Spectrolab’s new terrestrial solar cell smashes 40% efficiency barrier

Boeing subsidiary Spectrolab Inc has achieved a new record in terrestrial concentrator solar cell efficiency. Using concentrated sunlight, the company has demonstrated a photovoltaic cell that converts 40.7% of the sun's energy into electricity, as verified by the U.S. Department of Energy's National Renewable Energy Laboratory (NREL).

"This solar cell performance is the highest efficiency level any photovoltaic device has ever achieved," said Dr David Lillington, president of Spectrolab. "The terrestrial cell we have developed uses the same technology base as our space-based cells. So, once qualified, they can be manufactured in very high volumes with minimal impact to production flow."

According to the U.S. Department of Energy’s (DOE) Alexander Karsner, assistant secretary for Energy Efficiency and Renewable Energy, this ‘new milestone in sunlight-to-electricity performance’ was achieved with the help of DOE funding (via NREL's High Performance Photovoltaics program). Kasner added that the breakthrough could lead to systems with an installation cost of only $3 per watt, producing electricity at a cost of 8-10 cents per kilowatt/hour.

The majority of solar cell modules available today do not concentrate sunlight, and so only achieve an efficiency of around 18%. But using an optical concentrator, sunlight intensity can be increased. Spectrolab’s new solar cell is ‘multi-junction’, allowing it to capture more of the solar spectrum. In a multi-junction cell, individual cells are made of layers. Each layer captures part of the sunlight passing through the cell, so that the cell receives more energy from the sun’s light.

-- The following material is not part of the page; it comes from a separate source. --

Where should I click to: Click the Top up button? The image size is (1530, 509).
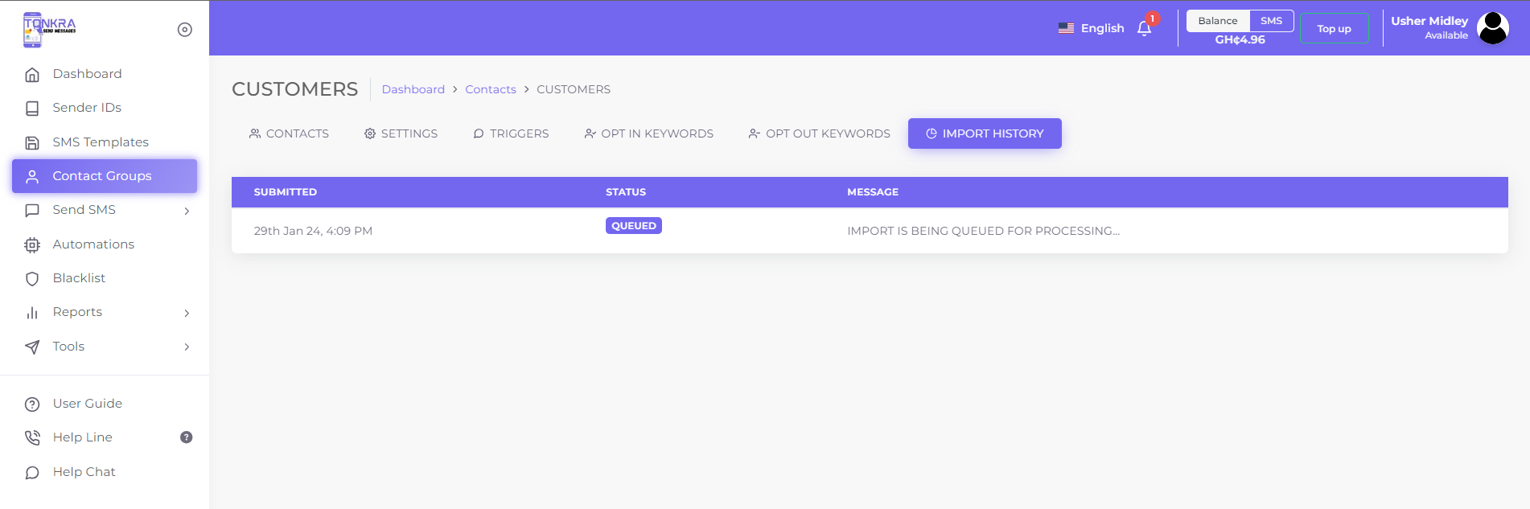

Multi-junction cells offer an advantage over silicon cells in concentrator systems because fewer solar cells are needed to achieve the same power output.

The DOE has been working on multi-junction gallium arsenide-based solar cell devices since the early 1980s. By 1994, the DOE’s NREL had demonstrated a 30% efficient multi-junction cell. These cells attracted interest from the space industry, and today most satellites utilize them.

"These results are particularly encouraging since they were achieved using a new class of metamorphic semiconductor materials, allowing much greater freedom in multi-junction cell design for optimal conversion of the solar spectrum," said Dr Richard R. King, principal investigator of the high efficiency solar cell research and development effort. "The excellent performance of these materials hints at still higher efficiency in future solar cells."